RE-IMAGINING DISCARDED TECHNOLOGY AS CONTEMPORARY ART
As a contemporary artist, I am naturally drawn to the aesthetic of personal technology: computer keys, mice, motherboards, cellphones, headphones, and gaming gadgets. These objects remind me of DNA, which carries the genetic blueprint of life. Yet, beyond biological DNA, there is also cultural DNA, the memory and coding which is passed down through generations through physical and historical artefacts. But what fascinates me is the emergence of a third DNA, one that is interactive.
Modern coding, with its intricate patterns and algorithms, has become a tool for preserving, accessing, and transforming memory. I see coding as part of an ongoing evolution, an expanding layer in humanity’s collective memory. Just as DNA transmits biological information across generations, coding now serves as the blueprint of the digital age, shaping not only technology but also cultural identity.
These fragments, such as keyboards worn by fingertips, and discarded devices carry traces of personal histories. When I work with them, I feel the invisible fingerprints encoded in them, as if memory itself returns to me. And in this return, something deeper resonates. Many of these materials, these metals and minerals, were mined from African soil. Now they return, transformed, discarded, and reimagined. The journey is circular: from the continent where humanity began, out into the world through extraction and innovation, and back again through technological waste. My contemporary art work captures that cycle—of origin, dispersal, and return—a metaphor for memory, migration, and the persistence of spirit.
This experience pushes me to question the cycle of consumption, and how coding is not just shaping the functionality of our technology, but also redefining our “cultural DNA”. That revelation sparked my own transformation. What began as an adventure in collecting discarded remnants of technology soon became the foundation of my art.

CELEBRATING RESILIENCE AND SURVIVAL
It would be easy to approach these discarded remnants of technology as simply another man-made environmental disaster in the making, but my artistic response is one of transformation, growth and possibility.
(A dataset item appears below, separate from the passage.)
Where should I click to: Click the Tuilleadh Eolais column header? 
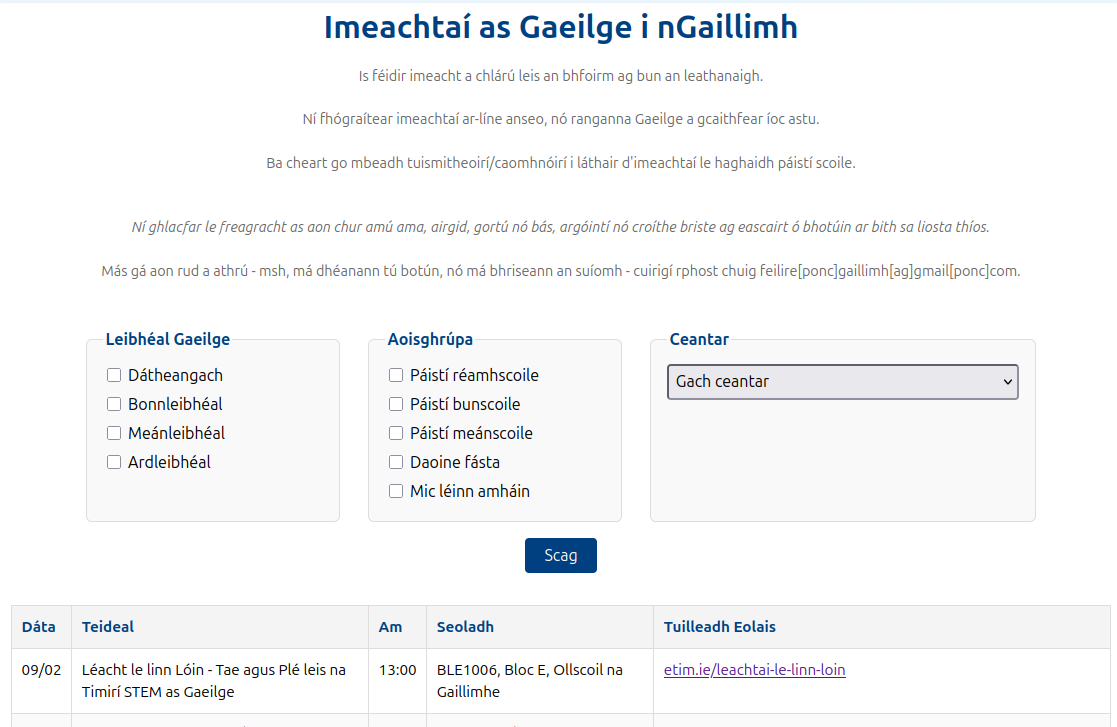tap(719, 627)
Collecting and re-appropriating discarded computer parts, I imagine a world in which e-waste isn’t simply dumped but refurbished and recycled.
Through using found materials, I highlight the resilience of African people, who, in the face of scarcity and degradation have found a myriad of ways to survive and thrive. My work celebrates this ingenuity and persistence of spirit, depicting figures who, in the midst of environmental, social, and political crisis, have created radical new approaches to reinvention and change.
As a contemporary African artist, I see my role as both a witness and a catalyst to reveal difficult truths, propose alternative narratives and ultimately to prompt societal change.